Before written history, the Neutral Indians lived here. It was a
perfect home with forests teeming with game, the lake providing fresh fish and
transportation, and the fertile plain ideal for agriculture. The Neutrals were
wiped out by their enemies by 1650.
In 1787, a group of United Empire Loyalists arrived from New Jersey.
They named their little settlement The Forty after the creek which was believed
to be forty miles from the mouth of the Niagara River.
John Graves Simcoe, an officer of the British army who served in the
American War of Independence, became the first lieutenant-governor of Upper
Canada (Ontario) from 1792-1796. The naming of the newly surveyed townships was
part of his duty, and on a number of them he gave places names from
Lincolnshire, England. One of these was Grimsby.

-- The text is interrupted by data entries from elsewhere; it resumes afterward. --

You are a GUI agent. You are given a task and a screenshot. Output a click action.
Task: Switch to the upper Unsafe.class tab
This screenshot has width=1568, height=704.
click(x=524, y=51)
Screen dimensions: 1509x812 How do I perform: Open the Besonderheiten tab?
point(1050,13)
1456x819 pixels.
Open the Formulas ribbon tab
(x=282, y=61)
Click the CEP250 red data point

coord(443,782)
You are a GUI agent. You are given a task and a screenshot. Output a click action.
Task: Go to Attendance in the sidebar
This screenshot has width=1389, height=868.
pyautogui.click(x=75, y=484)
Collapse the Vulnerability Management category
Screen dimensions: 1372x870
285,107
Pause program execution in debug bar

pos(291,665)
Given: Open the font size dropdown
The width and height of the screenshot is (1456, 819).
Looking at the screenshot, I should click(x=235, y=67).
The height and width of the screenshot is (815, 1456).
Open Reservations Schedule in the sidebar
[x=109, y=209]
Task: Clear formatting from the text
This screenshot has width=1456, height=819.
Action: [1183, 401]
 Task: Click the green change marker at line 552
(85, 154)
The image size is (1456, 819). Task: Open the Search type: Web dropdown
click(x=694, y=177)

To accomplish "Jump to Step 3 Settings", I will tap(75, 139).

In the early days the many creeks on top of the Niagara Escarpment which
flowed into Lake Ontario – each with a waterfall – were named according to
their approximate distance from the Niagara River. There is the Twelve Mile
creek, the Sixteen, the Twenty, the Forty, etc. It was along these creeks and
stretching back from then on either side that the first settlers took up their
land and built their log cabins, their saw mills and grist mills. This is how
the Settlement at The Forty – later called Grimsby (from the name of the
township) – began.
Less than twenty years after the arrival of the first settlers, the
United States declared war on Britain and began by attacking Canada from three
points – one of them was Niagara. In 1813, the Engagement at the Forty occurred
on June 8, 1813. American forces, retreating after the Battle of Stoney creek,
were bombarded by a British flotilla under Sir James Lucas Yeo. Indians and
groups of the 4th and 5th Regiments Lincoln Militia
joined in the attack and created such confusion in the enemy ranks that they
abandoned this position and retreated to Fort George.